The beneficial side-effects of censorship

 

Cover of the 1937 guide book to the Degenerate art exhibition.

Cover of the 1937 guide book to the  Degenerate Art Exhibition.

Nazi Germany disapproved of contemporary German art movements such as Expressionism and Dada and on July 19, 1937 it opened the travelling exhibition in the Haus der Kunst in Munich, consisting of modernist artworks chaotically hung and accompanied by text labels deriding the art, to inflame public opinion against modernity and Judaism. The cover the 1937 guide book (illustration top) features a sculpture of unknown origin. It could be Polynesian or any other tribal art work, please help me out here.

The sculpture clearly links modern art with primitivism.

This exhibition is also a perfect illustration of the beneficial side-effects of censorship. Beneficial in the sense that any attempt at banning works of art, books or other cultural artifacts results in an aide to discerning culturati to seek out these artifacts with zeal. Such has been the case with Video Nasties, the Index Librorum Prohibitorum (the Catholic Index) and the Degenerate Art expo mentioned above.

I once again repeat my question to you, dear reader: what is the origin of the statue depicted in the picture above. I thank  you beforehand for a reply.

7 thoughts on “The beneficial side-effects of censorship

  1. Rasmus

    Sure, although these beneficial side-effects only apply to artifacts.
    When performing arts, or net art, are censored, they can hardly be found…

  2. jahsonic

    Ah yes, so very true. As a one-time victim of internet censorship, I know perfectly what you mean. He backup served me well at that time.

    As for performance: try to always document what you do. If the time is not right for the performance, maybe someday it will be.

    No discussion of the “benefits of censorship” is the succès de scandale factor.

    Thanks again for your thoughtful comment.

    Jan

  3. jahsonic

    Thanks again Mr. Rumsey,

    I could not find online where this photo came from.

    I wonder if this image is in the public domain. Are Nazi cultural artifacts in the public domain?

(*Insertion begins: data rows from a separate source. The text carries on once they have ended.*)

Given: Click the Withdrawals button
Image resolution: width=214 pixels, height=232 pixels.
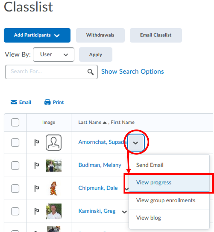Looking at the screenshot, I should [100, 35].
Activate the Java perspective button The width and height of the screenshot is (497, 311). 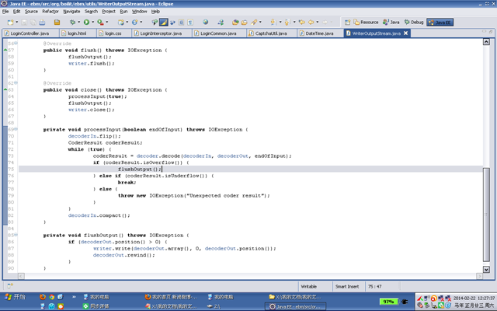pos(392,23)
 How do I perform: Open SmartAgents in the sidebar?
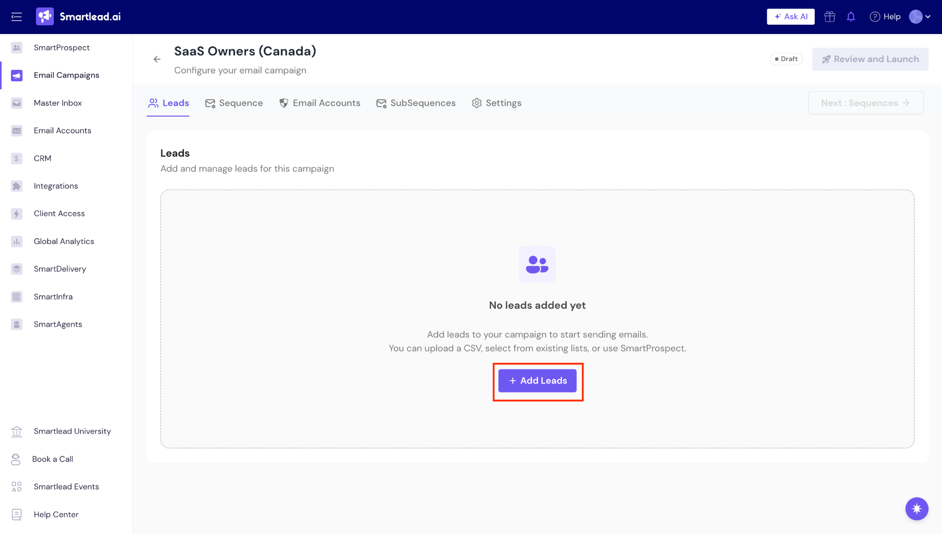point(57,324)
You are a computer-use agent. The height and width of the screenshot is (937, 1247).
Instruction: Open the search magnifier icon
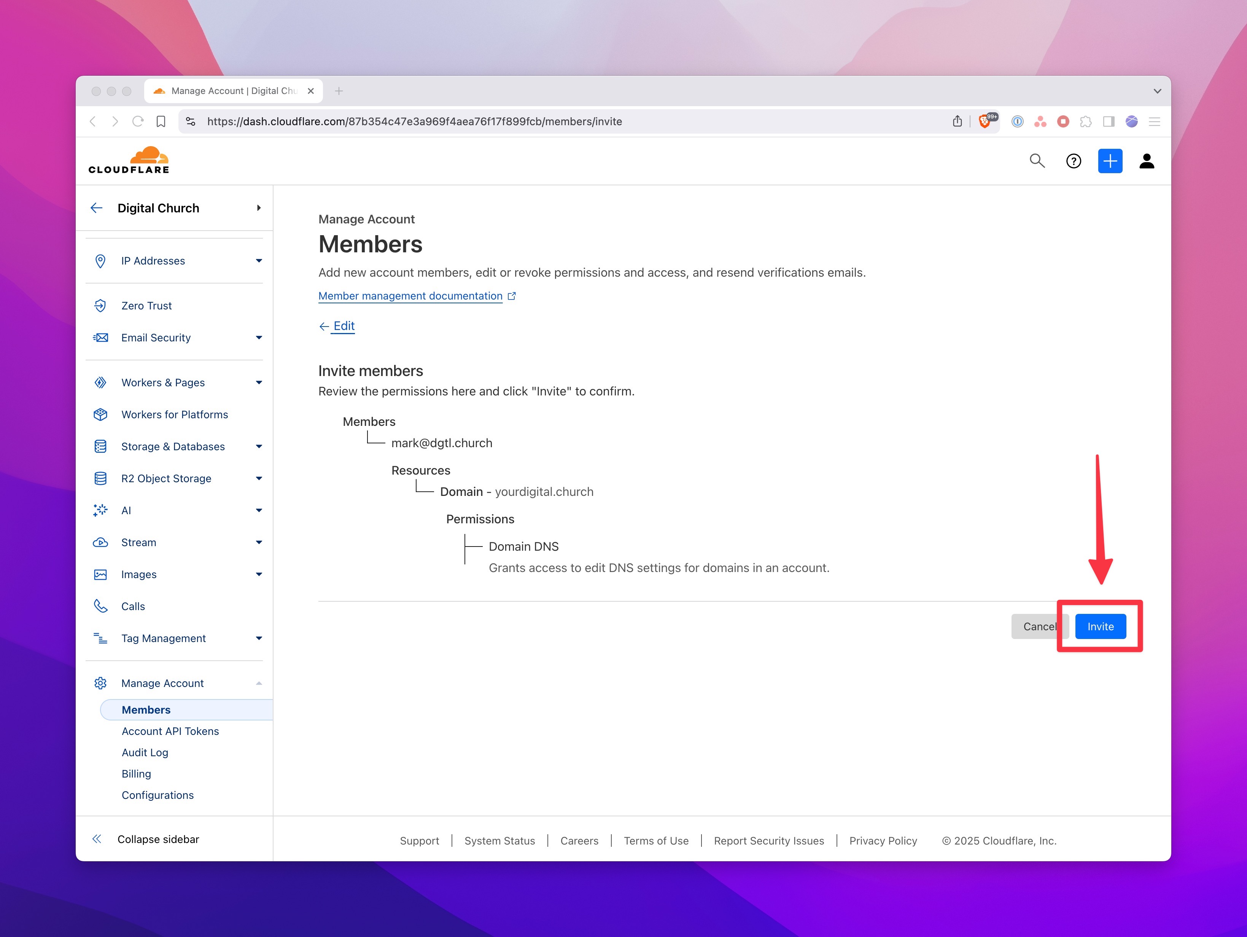click(x=1037, y=161)
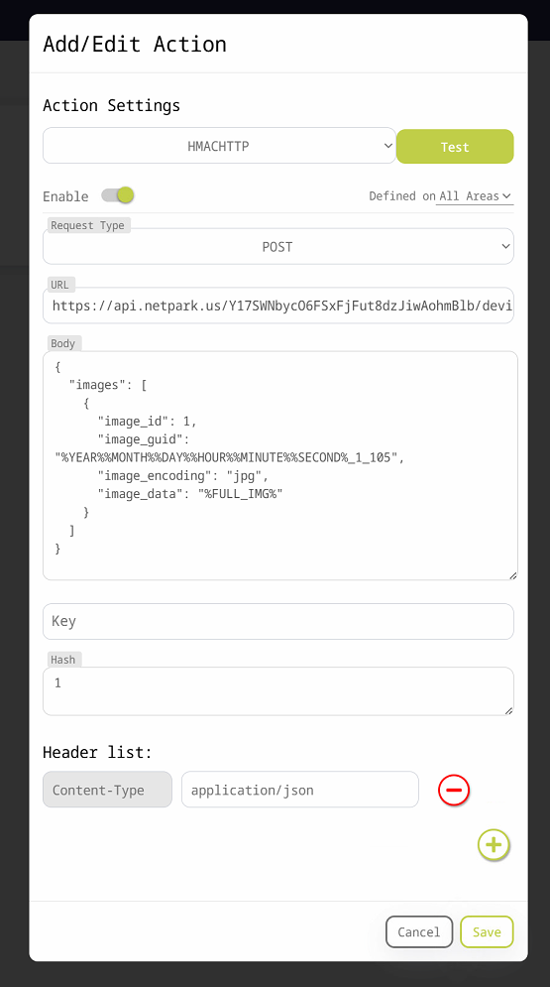Image resolution: width=550 pixels, height=987 pixels.
Task: Expand the POST request type dropdown
Action: [277, 246]
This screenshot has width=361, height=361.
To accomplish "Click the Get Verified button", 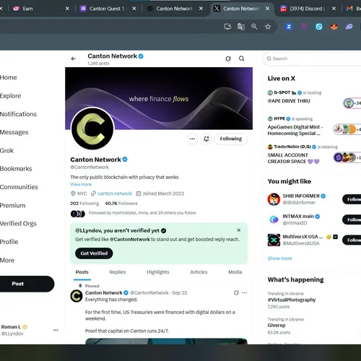I will [x=94, y=253].
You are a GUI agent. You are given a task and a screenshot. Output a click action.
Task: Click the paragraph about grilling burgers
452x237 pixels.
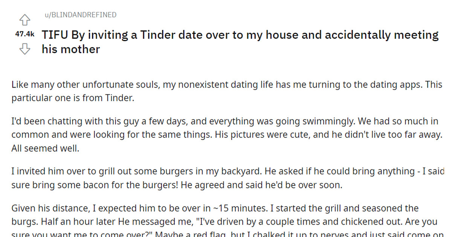226,177
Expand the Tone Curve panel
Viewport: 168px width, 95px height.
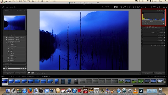(x=153, y=30)
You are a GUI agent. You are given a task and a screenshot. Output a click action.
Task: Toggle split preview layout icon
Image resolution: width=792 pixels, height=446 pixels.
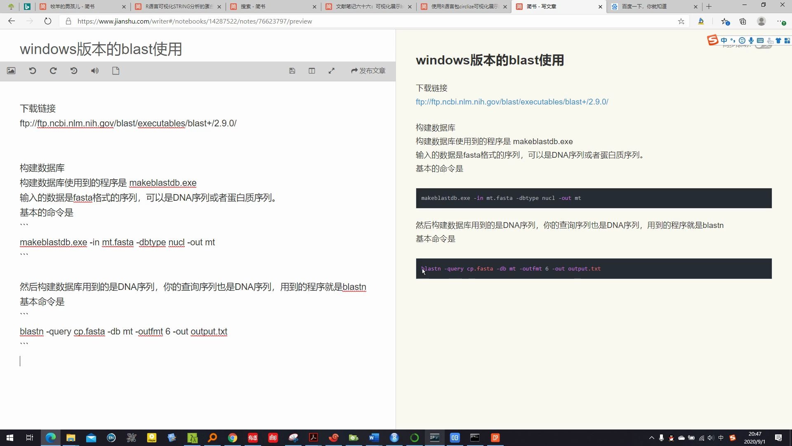coord(312,71)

    As for Freundlich, I will try to trace the origin of his obviously tribal inspirations. Do you have any idea? I’m interested in the influence of non-Western art’s influence on Western art

    Thanks again.

  4. Paul Rumsey

    Google image search entartete kunst and you find the image on many websites.
    The book you need for the influence of non-Western art on Western art is the 2 volume catalogue from MOMA, NY, “Primitivism” In 20th Century Art.
    To my eyes the Western art looks weak in comparison with the non-Western.
    There was a show at the Whitechapel Gallery, London, “Inner Worlds Outside” where art by “Outsider” artists was hung beside art by mainstream artists whose art was influenced by “Outsider” art, or bore formal simularities to it.
    For me the “Outsider” art looked superior.
    This was not a view shared by the critics.
    Richard Dorment wrote in the Telegraph “A new exhibition disastrously fails to draw distinctions between the work of the sane and the insane, …..”Inner Worlds Outside” at the Whitechapel is a wicked, pernicious exhibition based on a false premise and proselytising for an evil idea.”